Integrated delivery networks (IDNs) continue to have a rising influence in oncology care. The report said the amount of medical groups owned as part of an IDN grew from 17% in 2010 to 30% in 2015. Corporate-owned practices held steady at 27% of the total, and independents declined to 43% from 56% six years ago.
Drug administration costs can still be significantly higher in hospitals than in physician outpatient clinics. Some of the starkest differences can be seen in administration costs for bevacizumab (approximately $2000 in a clinic vs just under $10,000 for a hospital setting), pertuzumab (just under $6000 vs over $12,000), and rituximab (just over $6000 vs over $12,000) (Figure 2)

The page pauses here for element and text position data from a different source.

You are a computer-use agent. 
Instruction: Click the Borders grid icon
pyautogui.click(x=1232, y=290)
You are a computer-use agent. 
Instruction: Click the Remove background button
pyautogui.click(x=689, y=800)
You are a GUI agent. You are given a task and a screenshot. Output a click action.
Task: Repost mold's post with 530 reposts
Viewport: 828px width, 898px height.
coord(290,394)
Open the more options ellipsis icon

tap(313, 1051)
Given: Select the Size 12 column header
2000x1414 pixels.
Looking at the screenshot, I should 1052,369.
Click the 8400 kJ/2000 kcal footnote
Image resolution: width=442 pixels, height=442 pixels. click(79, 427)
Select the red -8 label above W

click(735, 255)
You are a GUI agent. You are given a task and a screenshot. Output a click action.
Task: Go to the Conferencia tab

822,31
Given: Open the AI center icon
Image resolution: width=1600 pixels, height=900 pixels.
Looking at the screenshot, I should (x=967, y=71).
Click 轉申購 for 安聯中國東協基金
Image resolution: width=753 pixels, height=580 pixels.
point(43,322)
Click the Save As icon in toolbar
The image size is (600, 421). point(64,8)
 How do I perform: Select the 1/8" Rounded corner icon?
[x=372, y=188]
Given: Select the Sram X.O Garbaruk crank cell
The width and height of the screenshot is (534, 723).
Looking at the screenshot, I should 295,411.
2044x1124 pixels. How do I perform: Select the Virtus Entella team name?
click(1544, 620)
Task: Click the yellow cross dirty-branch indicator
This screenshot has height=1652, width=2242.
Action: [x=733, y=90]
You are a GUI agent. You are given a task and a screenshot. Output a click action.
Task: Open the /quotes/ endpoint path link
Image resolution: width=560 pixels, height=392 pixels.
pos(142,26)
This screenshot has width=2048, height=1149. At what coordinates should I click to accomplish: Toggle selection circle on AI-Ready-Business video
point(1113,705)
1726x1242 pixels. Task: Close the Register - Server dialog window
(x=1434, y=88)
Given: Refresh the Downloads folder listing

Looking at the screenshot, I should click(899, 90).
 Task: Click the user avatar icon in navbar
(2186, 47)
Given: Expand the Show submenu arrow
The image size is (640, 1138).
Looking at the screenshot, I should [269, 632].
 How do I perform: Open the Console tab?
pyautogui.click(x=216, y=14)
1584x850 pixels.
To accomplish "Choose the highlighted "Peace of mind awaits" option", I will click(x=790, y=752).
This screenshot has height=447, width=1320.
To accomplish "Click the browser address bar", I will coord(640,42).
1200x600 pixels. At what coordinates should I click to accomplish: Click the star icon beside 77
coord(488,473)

, according to IMS. There were modest differences in administration costs between clinics and hospitals, but none of the 15 drugs measured by IMS was dispensed at the same cost in both clinic and hospital settings.
The global cost of cancer therapies shot up to $107 billion in 2015, an 11.5% rise from the $100-billion total in 2014, according to IMS. That total includes supportive drugs that are not directly considered oncology therapeutics.
More than 70 new cancer treatments have been launched in the past five years for treatment of 20 types of cancer tumor, and the oncology industry is struggling to keep up with the pace of change, said Murray Aitken, IMS executive director.
“This is a surge of innovation that we’ve not seen in the past. We can see a tension in the system, as payers have to wrestle with these growing levels of cost. Oncologists have to wrestle with a growing armamentarium of treatments and decide the optimal course of care for a particular patient. Patients themselves now face more choices than in the past in terms of their treatments. Regulatory agencies have a lot to deal with, as new drug applications are coming through rapidly—not only for the original molecule but for subsequent indications. So, everyone in the health system is wrestling with this surge in innovation that’s bringing these remarkable new treatments to patients,” he said.
On the positive side, accelerated approvals have made it possible for new therapies to become available sooner in their development. On the downside, regulators are saddled with the dual task of reviewing the many new drug applications as well as applications for new indications, Aitken said. For example, since December of 2014, nivolumab has been approved for treatment of melanoma and squamous and non-squamous non–small cell lung cancer; most recently, it was approved for treatment of renal cell carcinoma, the report said. “The pipeline of oncology drugs in clinical development has expanded by more than 60% during the past decade, with almost 90% of the focus on targeted agents. The median time from patent filing to approval for oncology drugs in 2015 was 9.5 years, down from 10.3 years in 2013.” IMS attributed the FDA’s use of breakthrough therapy designation introduced in 2012 as one reason for this acceleration. “In the past three years, three molecules were approved within four years of patent registration.”
“Collectively, manufacturers are advancing nearly 600 new molecules through late-stage clinical development, most frequently for non—small cell lung cancer and breast, prostate, ovarian, and colorectal cancers,” the report said. It predicted that the global market will continue to grow in the range of 7.5% to 10.5% each year through 2020, reaching $150 billion. Much of that growth will be driven by immunotherapies. The report said payers will continue to look for concessions from manufacturers and adopt new payment models in order to derive greater value from their expenditures on these drugs.